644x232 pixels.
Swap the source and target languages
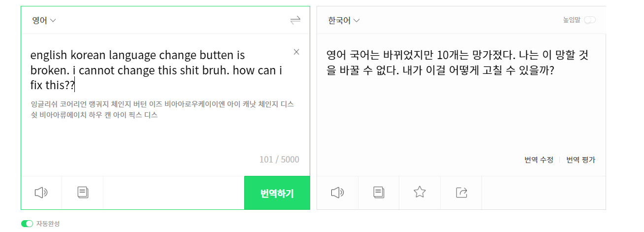(295, 20)
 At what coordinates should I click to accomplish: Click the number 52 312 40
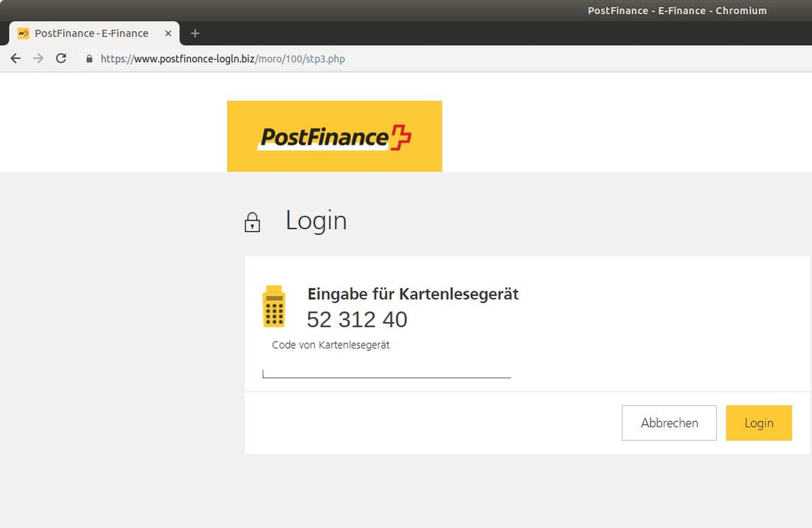[357, 320]
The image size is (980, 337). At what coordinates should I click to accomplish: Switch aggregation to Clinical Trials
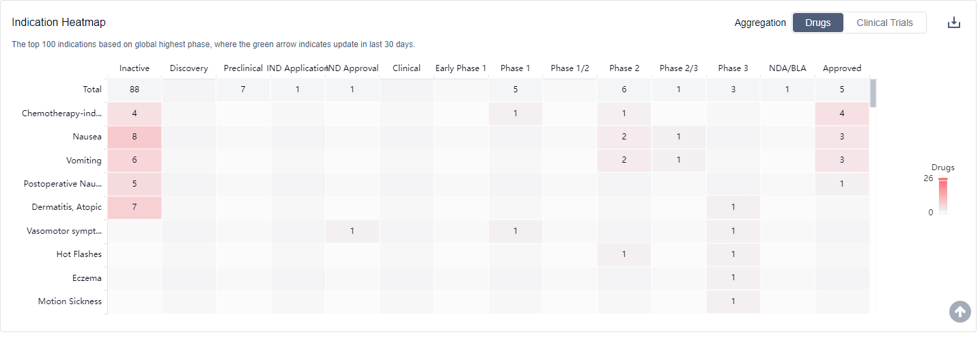pos(884,23)
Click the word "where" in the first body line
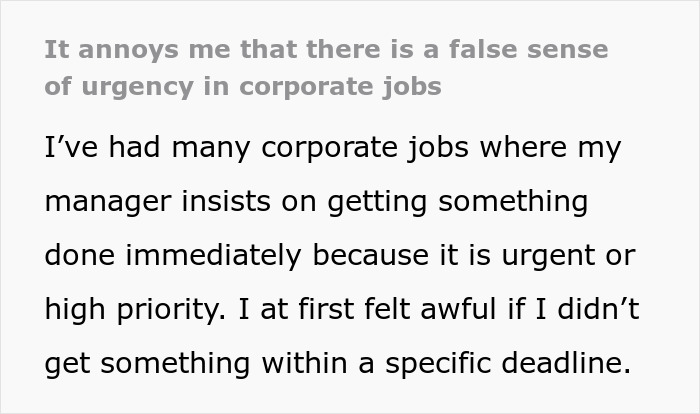 point(524,147)
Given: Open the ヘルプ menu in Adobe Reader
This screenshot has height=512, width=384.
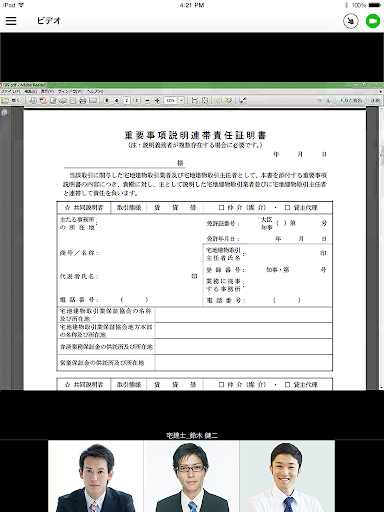Looking at the screenshot, I should (x=95, y=91).
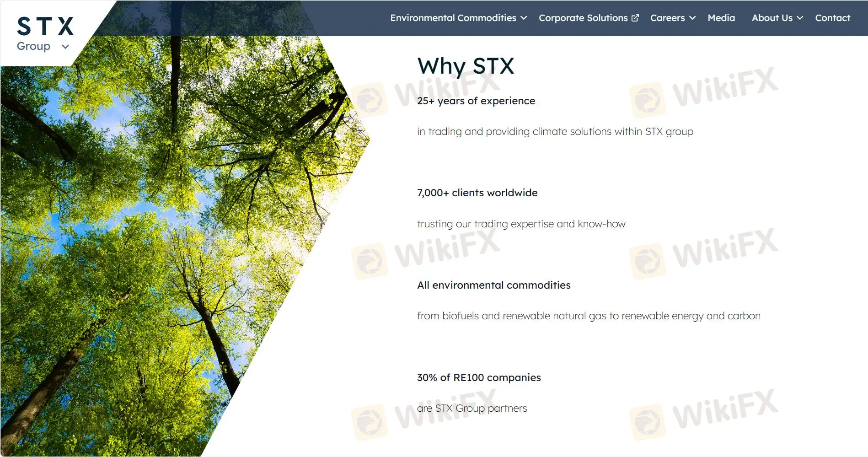Expand the chevron next to Group
The image size is (868, 457).
coord(65,47)
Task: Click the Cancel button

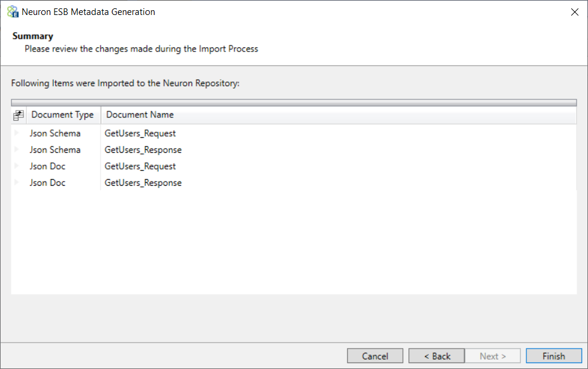Action: pos(375,356)
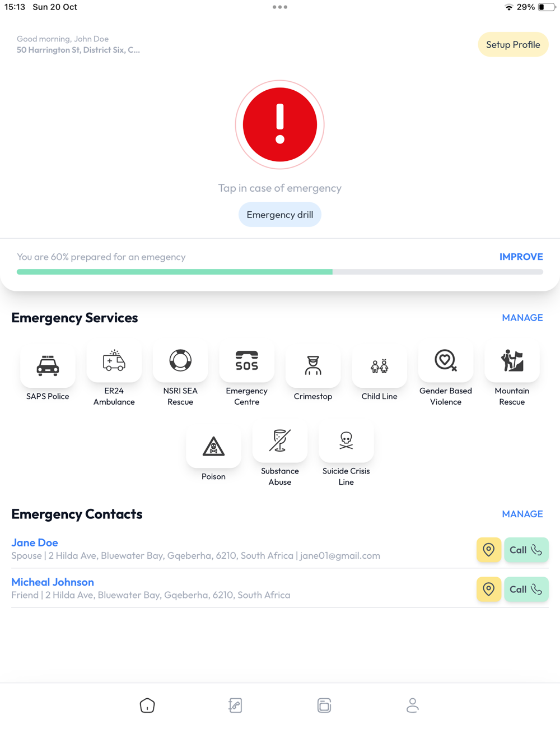Choose NSRI SEA Rescue service
The height and width of the screenshot is (747, 560).
pyautogui.click(x=180, y=361)
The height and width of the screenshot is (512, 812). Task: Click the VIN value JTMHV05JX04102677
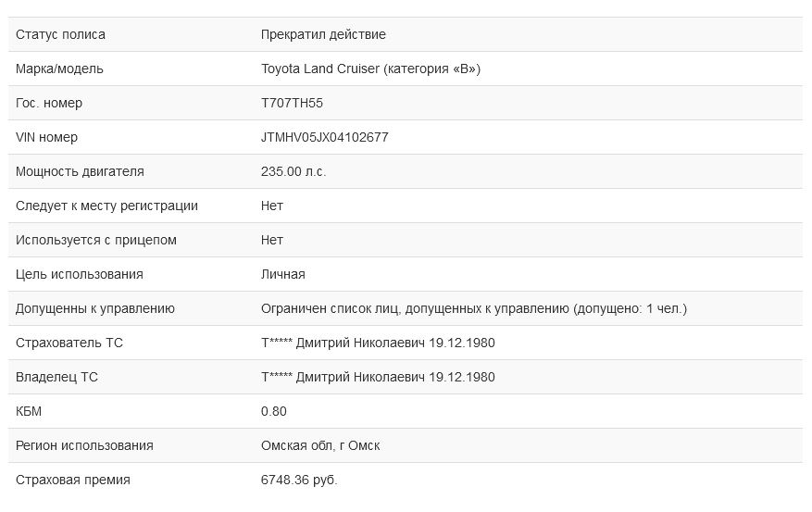[x=324, y=137]
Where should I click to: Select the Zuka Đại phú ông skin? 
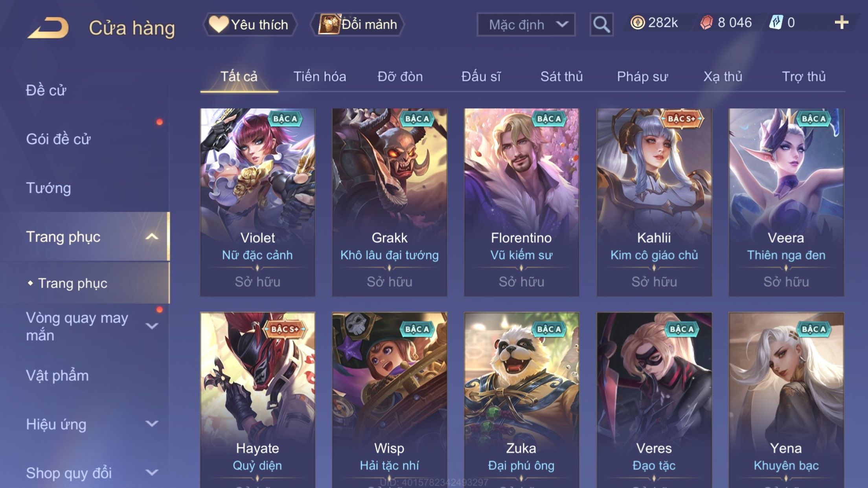click(x=521, y=400)
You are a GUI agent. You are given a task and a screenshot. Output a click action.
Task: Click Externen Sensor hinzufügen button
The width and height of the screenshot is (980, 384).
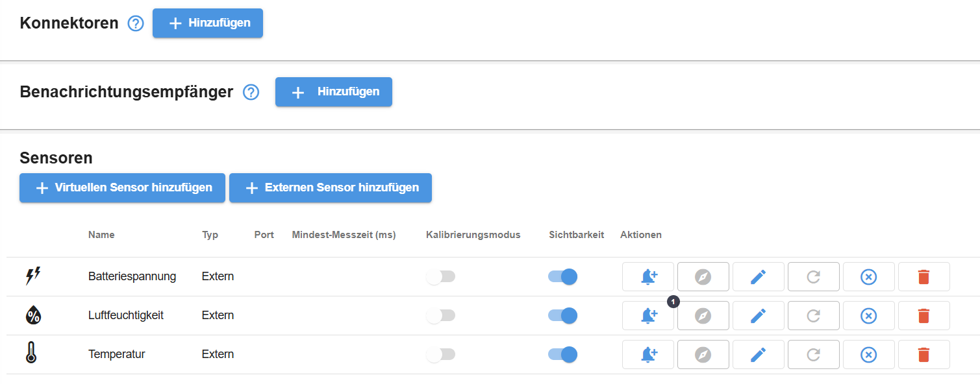331,188
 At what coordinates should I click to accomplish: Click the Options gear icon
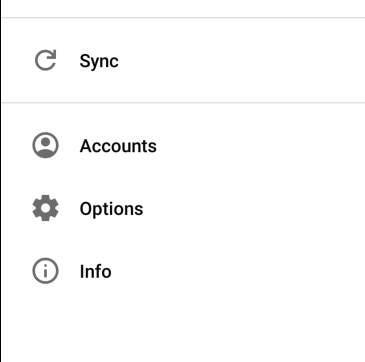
==================================================
**Exercise objective**: Write out, exactly as they appear, the lines from the one containing "The image size is (980, 337)." through the end of the material above, excluding pictures.

**Result of the exercise**:
The image size is (980, 337). At what coordinates should I click to accomplish: Switch aggregation to Clinical Trials
pos(884,23)
Click the word "where" in the first body line
 point(524,147)
Given: Open the ヘルプ menu in Adobe Reader
This screenshot has height=512, width=384.
Looking at the screenshot, I should (x=95, y=91).
Expand the chevron next to Group
The image size is (868, 457).
coord(65,47)
Task: Click the Cancel button

Action: pos(375,356)
Choose NSRI SEA Rescue service
The height and width of the screenshot is (747, 560).
pyautogui.click(x=180, y=361)
The height and width of the screenshot is (512, 812). Task: Click the VIN value JTMHV05JX04102677
[x=324, y=137]
Where should I click to: Select the Zuka Đại phú ông skin? 
click(x=521, y=400)
You are a GUI agent. You are given a task and a screenshot. Output a click action.
Task: Click Externen Sensor hinzufügen button
The width and height of the screenshot is (980, 384).
331,188
 At what coordinates should I click to accomplish: Click the Options gear icon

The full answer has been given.